0

I am trying to process a relatively large (about 100k lines) csv file in python. This is what my code looks like:

#!/usr/bin/env python

import sys
reload(sys)
sys.setdefaultencoding("utf8")
import csv
import os

csvFileName = sys.argv[1]


with open(csvFileName, 'r') as inputFile:
    parsedFile = csv.DictReader(inputFile, delimiter=',')
     totalCount = 0
     for row in parsedFile:
         target = row['new']
         source = row['old']
         systemLine = "some_curl_command {source}, {target}".format(source = source, target = target)
         os.system(systemLine)
         totalCount += 1
         print "\nProcessed number: " + str(totalCount)

I'm not sure how to optimize this script. Should I use something besides DictReader?

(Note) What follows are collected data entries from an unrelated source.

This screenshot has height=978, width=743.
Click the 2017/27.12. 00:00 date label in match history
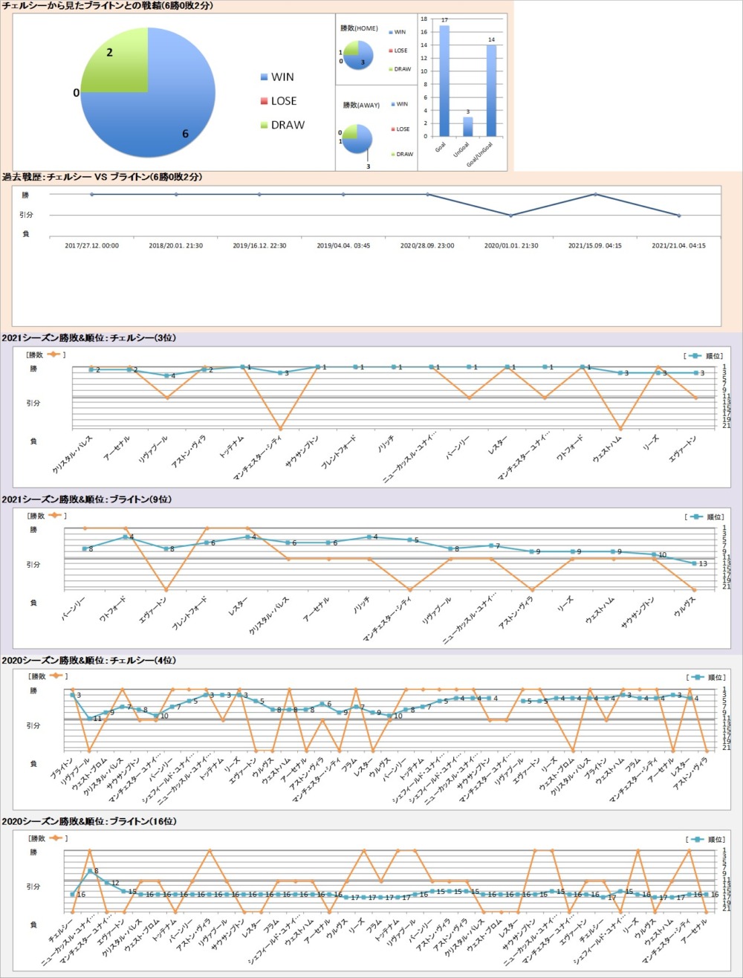click(91, 245)
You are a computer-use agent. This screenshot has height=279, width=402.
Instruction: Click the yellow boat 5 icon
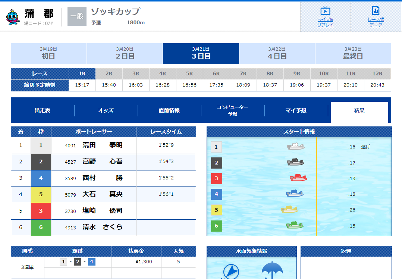click(x=289, y=210)
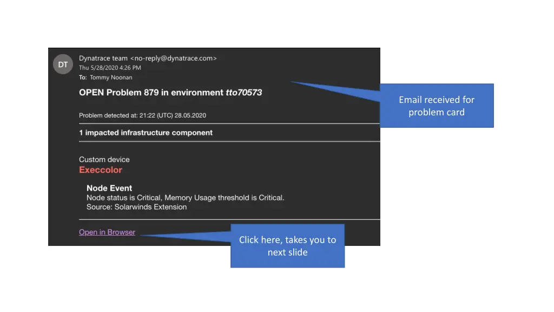
Task: Click the email date Thu 5/28/2020
Action: coord(98,68)
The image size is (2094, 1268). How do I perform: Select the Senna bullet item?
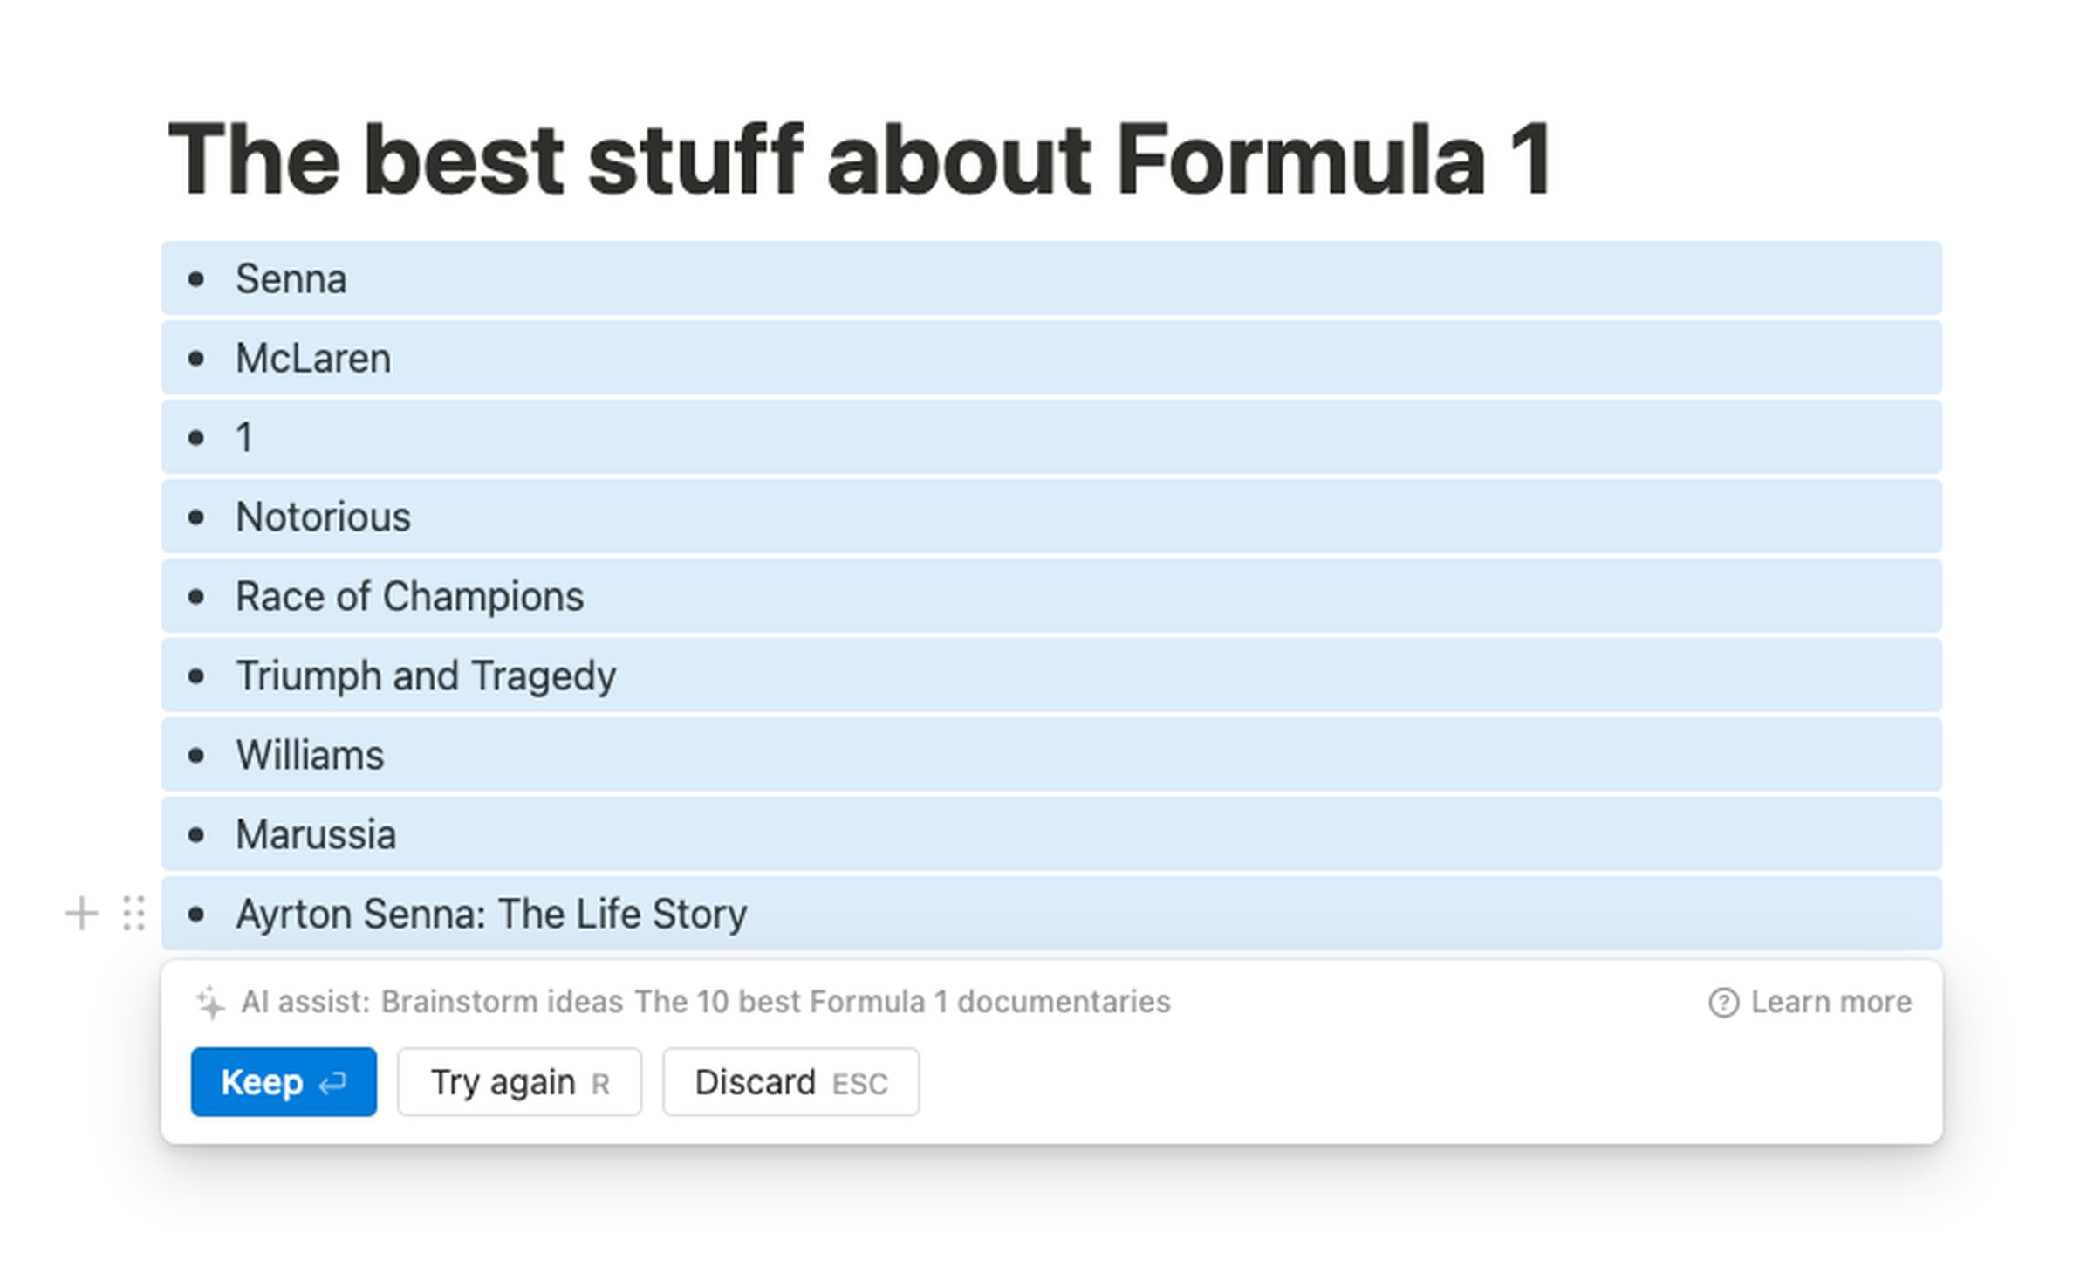(291, 279)
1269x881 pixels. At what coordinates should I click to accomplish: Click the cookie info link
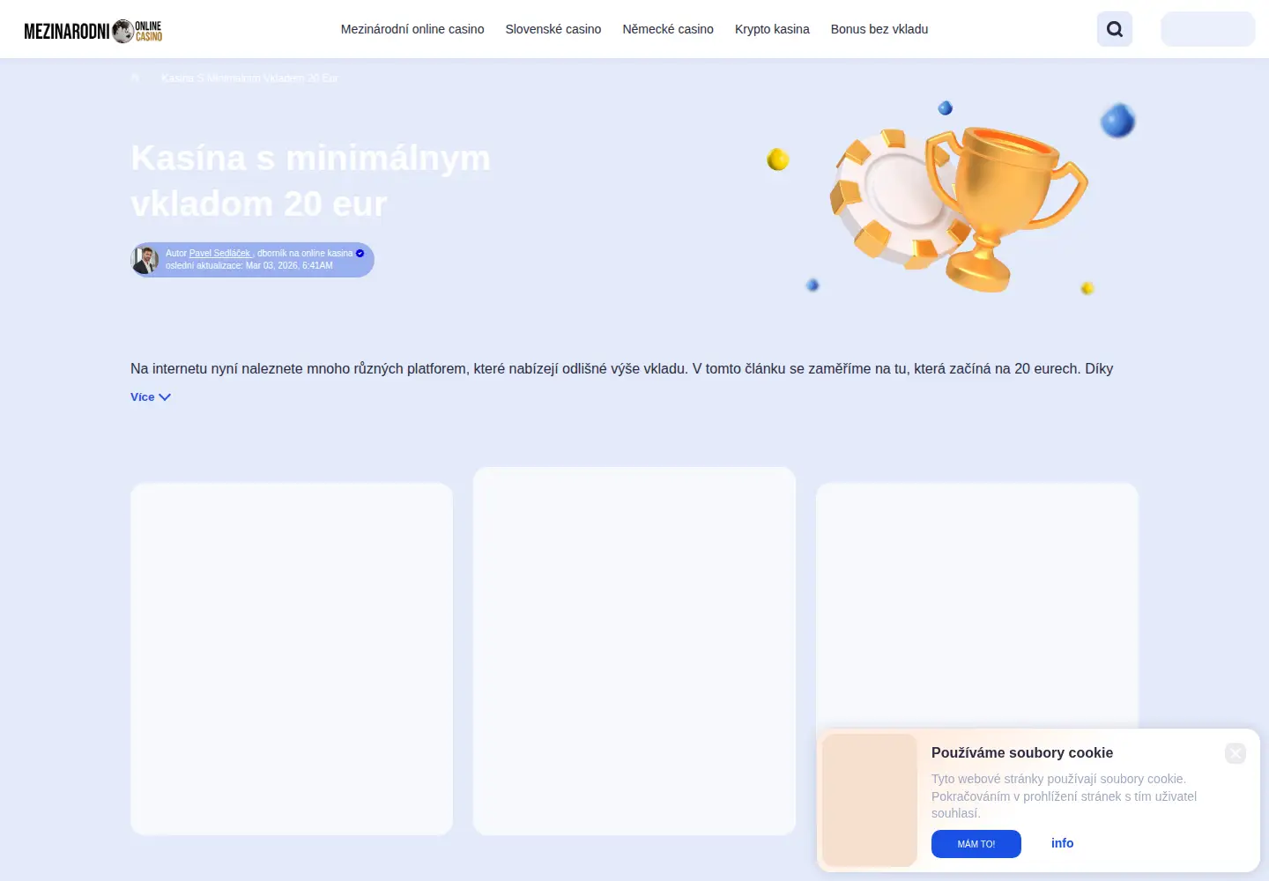click(x=1062, y=843)
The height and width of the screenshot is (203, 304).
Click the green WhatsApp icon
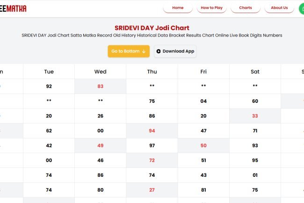(301, 8)
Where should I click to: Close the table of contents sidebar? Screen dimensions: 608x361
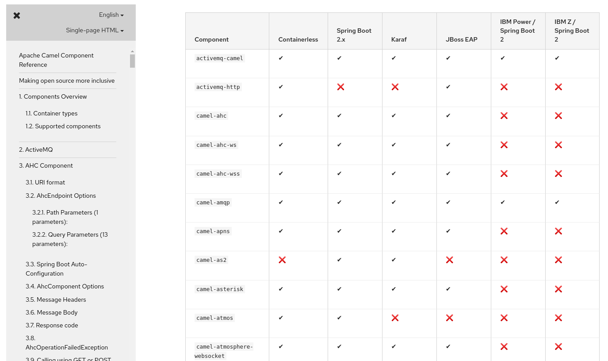(17, 15)
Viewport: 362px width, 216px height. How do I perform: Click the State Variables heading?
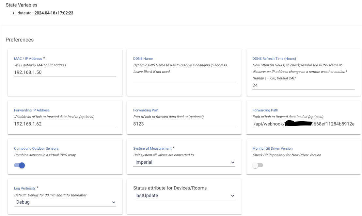pyautogui.click(x=22, y=5)
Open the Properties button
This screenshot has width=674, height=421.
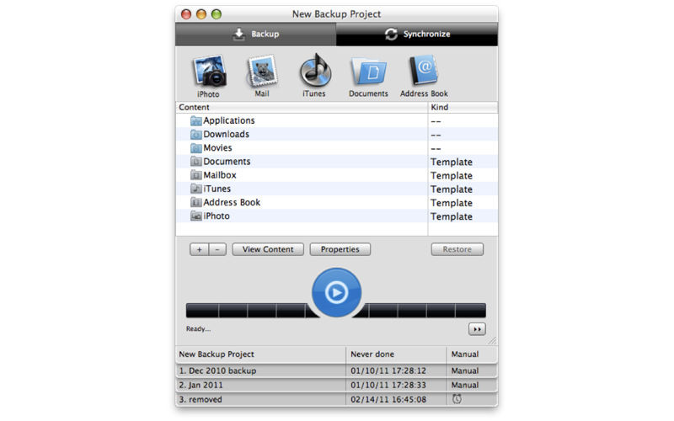(340, 249)
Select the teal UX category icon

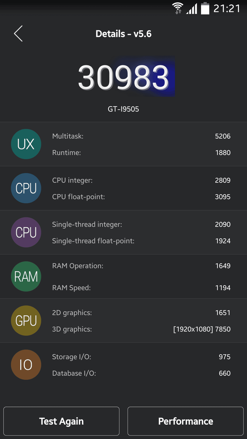tap(26, 144)
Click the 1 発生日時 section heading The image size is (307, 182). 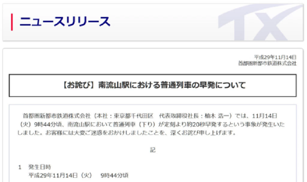(x=35, y=167)
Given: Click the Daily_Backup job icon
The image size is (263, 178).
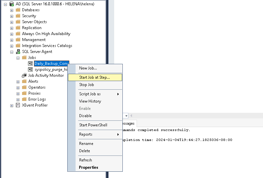Looking at the screenshot, I should click(30, 64).
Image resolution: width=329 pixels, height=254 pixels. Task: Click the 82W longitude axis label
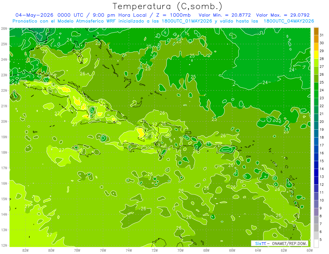pyautogui.click(x=25, y=250)
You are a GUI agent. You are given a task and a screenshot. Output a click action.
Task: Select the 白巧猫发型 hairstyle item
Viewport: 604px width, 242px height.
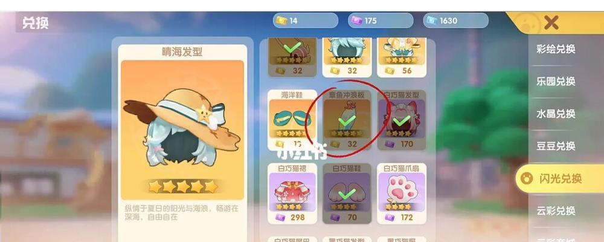402,120
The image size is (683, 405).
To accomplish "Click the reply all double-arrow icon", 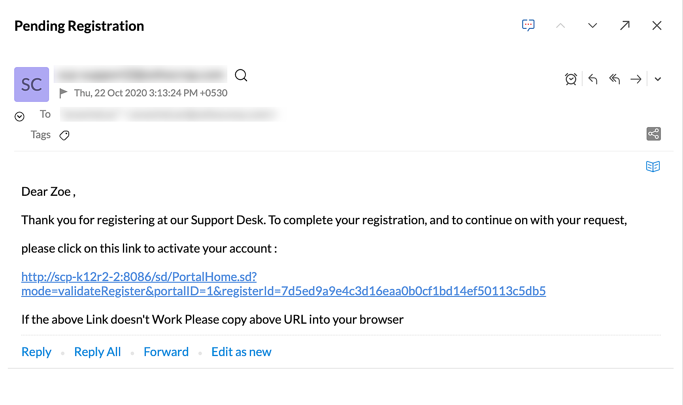I will pos(614,79).
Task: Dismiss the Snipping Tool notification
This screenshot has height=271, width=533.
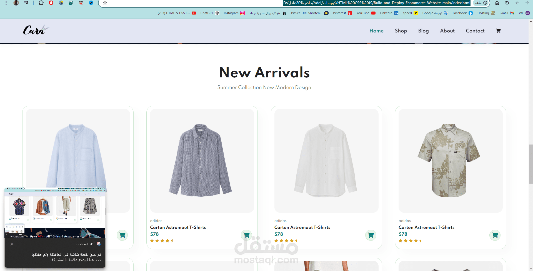Action: [x=12, y=244]
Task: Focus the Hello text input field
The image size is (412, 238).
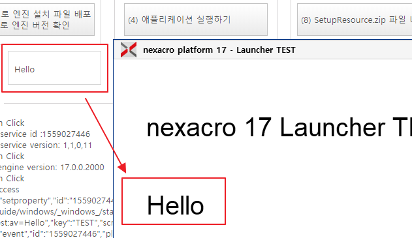Action: [x=54, y=68]
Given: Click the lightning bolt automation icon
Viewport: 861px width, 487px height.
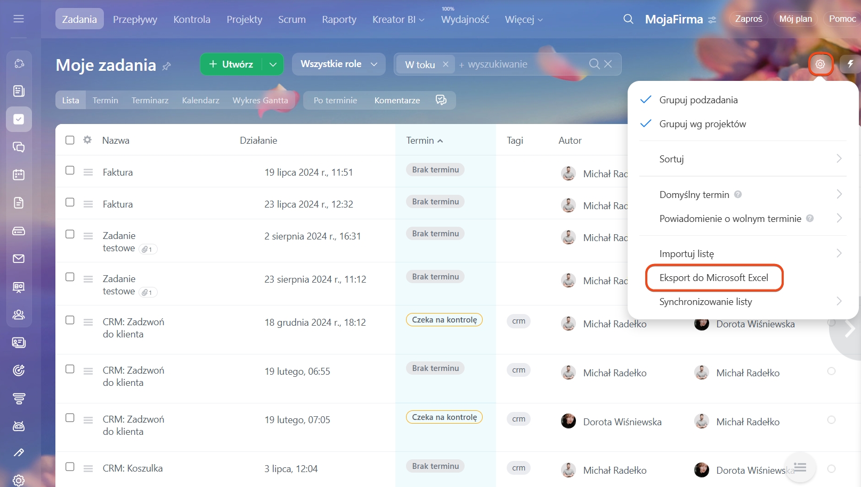Looking at the screenshot, I should tap(850, 64).

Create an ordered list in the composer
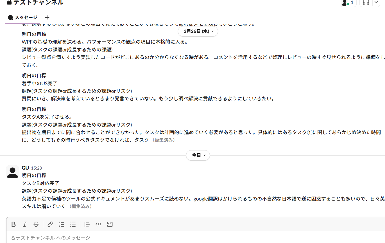click(x=61, y=224)
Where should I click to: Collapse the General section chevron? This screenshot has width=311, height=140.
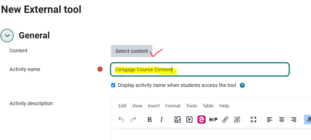tap(7, 35)
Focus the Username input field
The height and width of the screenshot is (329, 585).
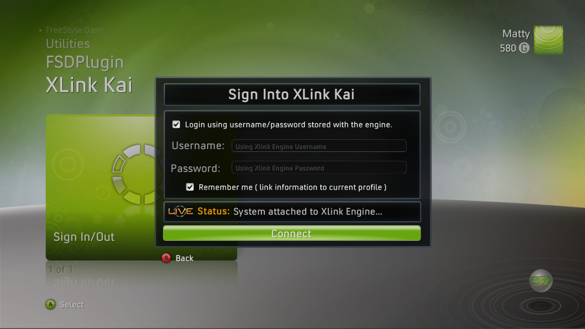(319, 146)
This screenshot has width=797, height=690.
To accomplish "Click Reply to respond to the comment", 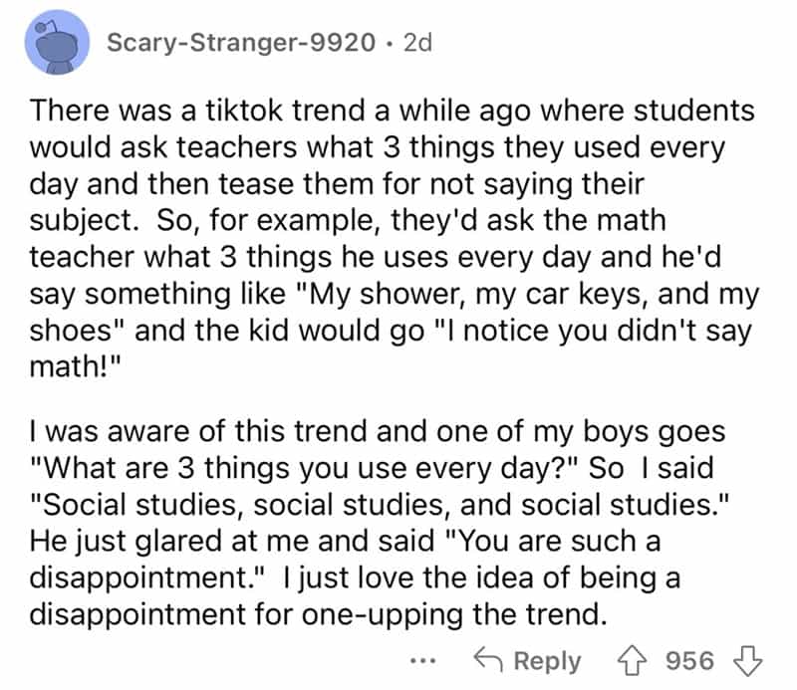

I have to use Python 2.7, and cannot upgrade to Python 3.

alexgbelov
  • 3,032
  • 4
  • 28
  • 42
  • 1
    The problem does not lie in how you're reading the CSV, but rather that you're shelling out to `curl` for each row of the file. Instead: 1. use native Python code to retrieve the URL and 2. use multithreading to make multiple requests at once. – kindall Jul 25 '17 at 19:10
  • Is there anything else I can do? I'm new to python, and I don't want to start messing about with multithreading. – alexgbelov Jul 25 '17 at 19:31
  • 1
    No. 99% of the runtime of the script is your script on the Web request, because you are waiting for each to complete before starting the next. To avoid this, you must run more than one at a time. – kindall Jul 26 '17 at 00:23

2 Answers2

0
  1. If you want to avoid multiprocessing it is possible to split your long csv file into few smaller csvs and run them simultaneously. Like

    $ python your_script.py 1.csv &
    $ python your_script.py 2.csv & 
    

Ampersand stands for background execution in linux envs. More details here. I don't have enough knowledge about anything similar in Windows, but it's possible to open few cmd windows, lol.

Anyway it's much better to stick with multiprocessing, ofc.

  1. What about to use requests instead of curl?

    import requests
    response = requests.get(source_url)
    html = response.content
    with open(target, "w") as file:
        file.write(html)
    

Here's the doc.

  1. Avoid print statements, in long-term run they're slow as hell. For development and debugging that's ok, but when you decide to start final execution of your script you can remove it and check count of processed files directly in the target folder.
juggernaut
  • 748
  • 1
  • 10
  • 19
0

running

subprocess.Popen(systemLine)

instead of

os.system(systemLine)

should speed things up. Please note that systemLine has to be a list of strings e.g ['some_curl_command', 'source', 'target'] in order to work. If you want to limit the number of concurrent commands have a look at that.

f1nan
  • 156
  • 10